Free Read Novels Online Home

Missing by Kelley Armstrong (19)

twenty-three

As I jump I see the rope. The rope that I’m supposed to use to lower myself. I grab, catch it, and slide, my palms burning, until I touch down. I look around, spot a hole in the side wall, and crawl through into a mine shaft.

That’s what the shoes marked: a mine shaft. The proper entrances are sealed, but this opened up after a storm maybe five years ago. Kids found it and marked it with the shoes. After a year or two, it lost the novelty factor—if you want to smoke up or make out, there are better places closer to town.

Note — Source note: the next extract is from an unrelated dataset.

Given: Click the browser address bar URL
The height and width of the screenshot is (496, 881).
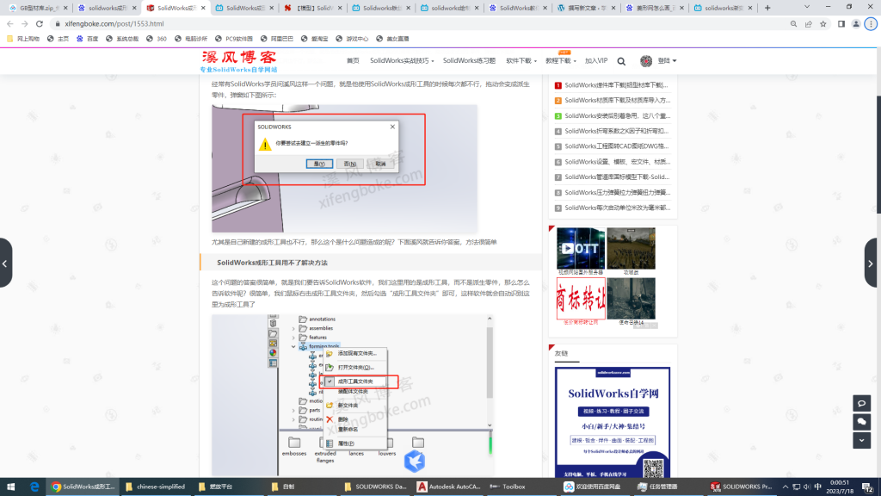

After I heard about it at school, I brought Edie, thinking she’d be keen to explore. Instead, I got a lecture on the dangers of mine tunnels and the stupidity of the kids who were exploring this one. If I wanted to go caving, she’d happily take me to one without deadly gases, poisonous snakes, hidden vertical shafts, rotted beams, and abandoned explosives. We did exactly that, exploring relatively safe mountain caves instead. Which explains why I didn’t know about the rope, only that there was a hole kids jumped down.

I hear the dogs snarling at the top of the pit and hunt for something to block the opening into the mine shaft. I find a board and wedge it in. Then I head deeper into the tunnel, grateful for the penlight on my keychain. It doesn’t do much, but it’s better than stumbling around a mine in the dark.

Once I’m a little ways from the entrance, I check my wounds. Fang scrapes and punctures. I clean them with a tissue and then shine my light down the tunnel. The chance of finding a conveniently open second entrance nearby is about as good as the chance of finding someone selling ice cream bars. More likely I’ll hit gas pockets and bottomless shafts and toxic mold.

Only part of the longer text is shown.